(Supplied information)

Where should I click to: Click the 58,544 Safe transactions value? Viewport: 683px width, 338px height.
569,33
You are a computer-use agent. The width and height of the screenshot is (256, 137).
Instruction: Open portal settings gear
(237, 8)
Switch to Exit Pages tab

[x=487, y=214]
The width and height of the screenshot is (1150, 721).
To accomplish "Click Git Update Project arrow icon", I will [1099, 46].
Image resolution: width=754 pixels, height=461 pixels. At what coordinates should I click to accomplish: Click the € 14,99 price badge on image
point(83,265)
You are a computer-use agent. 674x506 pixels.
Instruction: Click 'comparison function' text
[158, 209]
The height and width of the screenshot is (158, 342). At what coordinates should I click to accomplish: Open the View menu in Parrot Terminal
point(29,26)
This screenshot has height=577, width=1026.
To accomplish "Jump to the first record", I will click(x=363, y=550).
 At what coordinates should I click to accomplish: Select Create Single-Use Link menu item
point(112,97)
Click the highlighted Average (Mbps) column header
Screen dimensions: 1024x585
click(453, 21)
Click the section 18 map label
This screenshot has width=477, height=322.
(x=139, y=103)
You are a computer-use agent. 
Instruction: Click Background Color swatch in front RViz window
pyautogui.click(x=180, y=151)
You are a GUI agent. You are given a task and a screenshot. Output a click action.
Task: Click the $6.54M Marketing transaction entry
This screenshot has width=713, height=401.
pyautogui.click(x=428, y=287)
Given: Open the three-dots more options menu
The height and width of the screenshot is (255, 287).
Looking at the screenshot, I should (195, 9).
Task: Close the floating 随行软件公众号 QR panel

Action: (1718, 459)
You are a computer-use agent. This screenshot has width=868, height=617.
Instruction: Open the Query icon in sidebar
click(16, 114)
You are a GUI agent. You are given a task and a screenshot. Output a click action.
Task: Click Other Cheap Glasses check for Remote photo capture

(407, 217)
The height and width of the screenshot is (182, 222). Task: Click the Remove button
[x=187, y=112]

(Task directions) Having read the records, return each one exactly.

(Response to the exercise)
Where should I click to: Click the 58,544 Safe transactions value? Viewport: 683px width, 338px height.
569,33
You are a computer-use agent. The width and height of the screenshot is (256, 137).
Instruction: Open portal settings gear
(237, 8)
Switch to Exit Pages tab

[x=487, y=214]
The width and height of the screenshot is (1150, 721).
To accomplish "Click Git Update Project arrow icon", I will [1099, 46].
Image resolution: width=754 pixels, height=461 pixels. At what coordinates should I click to accomplish: Click the € 14,99 price badge on image
point(83,265)
You are a computer-use agent. 674x506 pixels.
Instruction: Click 'comparison function' text
[158, 209]
The height and width of the screenshot is (158, 342). At what coordinates should I click to accomplish: Open the View menu in Parrot Terminal
point(29,26)
This screenshot has height=577, width=1026.
To accomplish "Jump to the first record", I will click(x=363, y=550).
 At what coordinates should I click to accomplish: Select Create Single-Use Link menu item
point(112,97)
Click the highlighted Average (Mbps) column header
Screen dimensions: 1024x585
click(453, 21)
Click the section 18 map label
This screenshot has width=477, height=322.
(x=139, y=103)
You are a computer-use agent. 
Instruction: Click Background Color swatch in front RViz window
pyautogui.click(x=180, y=151)
You are a GUI agent. You are given a task and a screenshot. Output a click action.
Task: Click the $6.54M Marketing transaction entry
This screenshot has width=713, height=401.
pyautogui.click(x=428, y=287)
Given: Open the three-dots more options menu
The height and width of the screenshot is (255, 287).
Looking at the screenshot, I should (195, 9).
Task: Close the floating 随行软件公众号 QR panel

Action: (1718, 459)
You are a computer-use agent. This screenshot has width=868, height=617.
Instruction: Open the Query icon in sidebar
click(16, 114)
You are a GUI agent. You are given a task and a screenshot. Output a click action.
Task: Click Other Cheap Glasses check for Remote photo capture

(407, 217)
The height and width of the screenshot is (182, 222). Task: Click the Remove button
[x=187, y=112]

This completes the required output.